L’ordre des hommes n’est pas l’ordre du créateur.
Quel est le sens, ou la vertu, d’une politique pénale ? Insérer les délinquants ou les criminels dans une société à laquelle ils contreviennent ou les éradiquer par un moyen drastique qui peut aller jusqu’à l’élimination physique ?
Les pays se positionnent dans le champ, fertile et fécond, de l’humanité agissante par le choix de l’une ou de l’autre politique pénale.
Des nations qui accompagnent l’intégration de leurs délinquants en vue de réintégrer dans la société : elles y mettent le temps, les moyens, la compassion, l’intelligence et l’expertise.
Et des nations qui choisissent une sorte de vengeance sociale originelle — œil pour œil, dent pour dent — qui peut s’exprimer, se voulant une parfaite dissuasion, de la manière la plus radicale au point de retirer la vie au condamné.
On en est là. Dans notre pays, il y a de fait, depuis plusieurs années, un moratoire sur la peine de mort. Nous nous en réjouissons en cela que cette décision heureuse place la civilisation marocaine à très haut degré d’humanité.
En même temps, nous avons la Fondation Mohammed VI pour la réinsertion des détenus qui fait un travail dur, de longue haleine et exceptionnel pour réintroduire massivement de l’espoir dans le milieu carcéral. Cela veut dire quoi ?

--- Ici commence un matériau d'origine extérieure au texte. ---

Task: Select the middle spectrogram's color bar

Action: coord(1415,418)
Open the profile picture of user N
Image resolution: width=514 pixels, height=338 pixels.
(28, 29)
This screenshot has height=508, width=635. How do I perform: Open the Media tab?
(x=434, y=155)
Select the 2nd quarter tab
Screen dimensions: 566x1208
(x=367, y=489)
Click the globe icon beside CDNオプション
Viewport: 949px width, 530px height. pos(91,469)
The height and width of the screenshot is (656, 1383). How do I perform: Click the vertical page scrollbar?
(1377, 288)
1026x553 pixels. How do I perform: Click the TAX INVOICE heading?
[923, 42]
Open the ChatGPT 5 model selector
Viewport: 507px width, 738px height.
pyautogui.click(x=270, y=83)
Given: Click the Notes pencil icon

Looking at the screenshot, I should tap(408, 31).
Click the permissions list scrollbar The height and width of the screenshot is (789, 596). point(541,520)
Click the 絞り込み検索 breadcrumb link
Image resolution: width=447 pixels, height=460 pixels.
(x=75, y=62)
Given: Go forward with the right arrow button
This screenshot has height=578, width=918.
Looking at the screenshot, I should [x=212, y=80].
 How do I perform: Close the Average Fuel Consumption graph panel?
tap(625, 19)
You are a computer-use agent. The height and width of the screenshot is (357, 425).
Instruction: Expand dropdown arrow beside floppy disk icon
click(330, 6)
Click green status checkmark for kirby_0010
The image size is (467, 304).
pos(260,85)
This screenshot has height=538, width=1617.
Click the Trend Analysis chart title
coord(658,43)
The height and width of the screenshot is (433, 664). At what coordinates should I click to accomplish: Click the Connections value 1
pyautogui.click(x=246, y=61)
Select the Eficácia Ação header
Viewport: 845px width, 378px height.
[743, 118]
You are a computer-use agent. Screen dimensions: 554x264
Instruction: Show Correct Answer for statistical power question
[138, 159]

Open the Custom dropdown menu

Cela veut dire qu’il y a au plus haut niveau de l’Etat deux soucis : Le souci résolu de faire de la privation de liberté un moment utile de reconstruction et de réintégration sociale. Et le souci de mettre à niveau l’ensemble de l’administration pénitentiaire — à la tête de laquelle se trouve un intellectuel d’origine, c’est dire — pour qu’elle exerce son métier de manière moderne, performante et aux normes universellement admises.
Manifestement, l’Etat marocain ne forme pas pour projet pénal de se venger des condamnés ou de les éliminer physiquement notamment par la loi. La réalité exprime bien l’inverse car elle montre que les voies de la rédemption sont largement ouvertes tant qu’il y a de la vie et tant que la justice est juste.
On ne se hasardera pas sur le plan religieux pour défendre la thèse abolitionniste. Toutes les religions consacrent la vie d’une manière sacrée et solennelle. On ne se perdra pas non plus dans les méandres des hadiths, parfois apocryphes, ou des pratiques crypto-religieuses, des fois radicalisées, pour justifier le fait qu’enlever la vie c’est se conformer à la volonté de Dieu qui est, lui, à l’origine de la vie. L’ordre des hommes n’est pas l’ordre du créateur.